Speaking about the Vienna meeting of the presidents of Azerbaijan and Armenia, Vigenin said that this meeting was an important step.
A meeting was held in Vienna May 16 with participation of President of Azerbaijan Ilham Aliyev, President of Armenia Serzh Sargsyan, and the OSCE Minsk Group co-chairs.
Vigenin went on to add that the agreements that were reached, both on finalizing an OSCE investigative mechanism and expanding the OSCE presence in the Nagorno-Karabakh conflict zone, are useful.
He said that these agreements can serve to limit the clashes taking place and stop the terrible human costs that the Nagorno-Karabakh conflict is having.
“I call on both presidents, when they next meet, to build on these positive steps and to resume negotiations on a comprehensive settlement,” he said. “As special representative for the OSCE PA, I will continue to work for support at the parliamentary level for a peaceful resolution to the conflict.”

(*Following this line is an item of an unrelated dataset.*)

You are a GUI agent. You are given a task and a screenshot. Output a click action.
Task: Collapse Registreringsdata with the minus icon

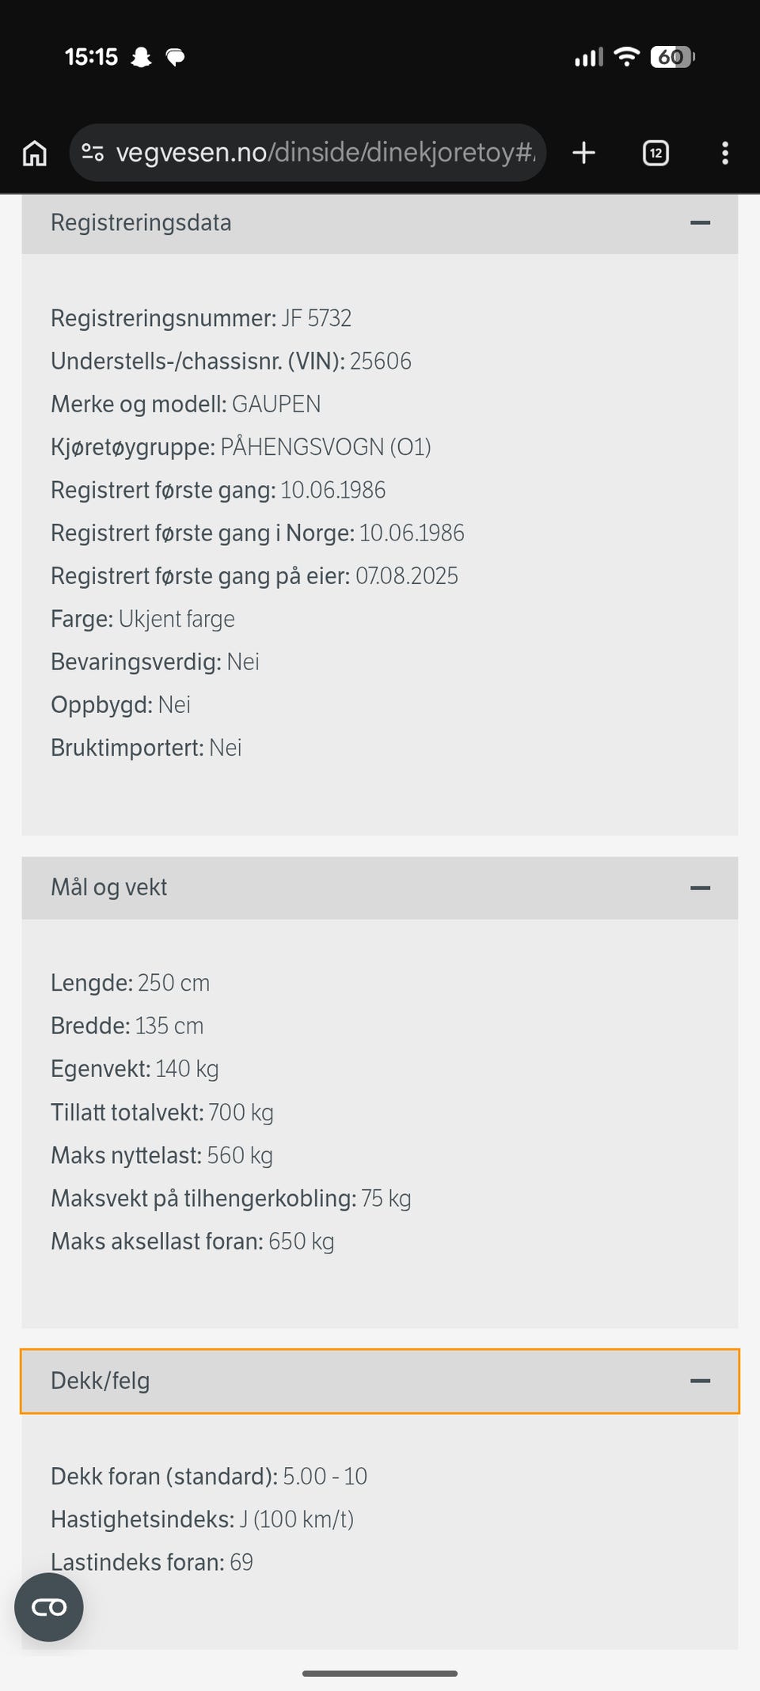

The conflict between the two South Caucasus countries began in 1988 when Armenia made territorial claims against Azerbaijan. As a result of the ensuing war, in 1992 Armenian armed forces occupied 20 percent of Azerbaijan, including the Nagorno-Karabakh region and seven surrounding districts. The 1994 ceasefire agreement was followed by peace negotiations. Armenia has not yet implemented four UN Security Council resolutions on withdrawal of its armed forces from the Nagorno-Karabakh and the surrounding districts.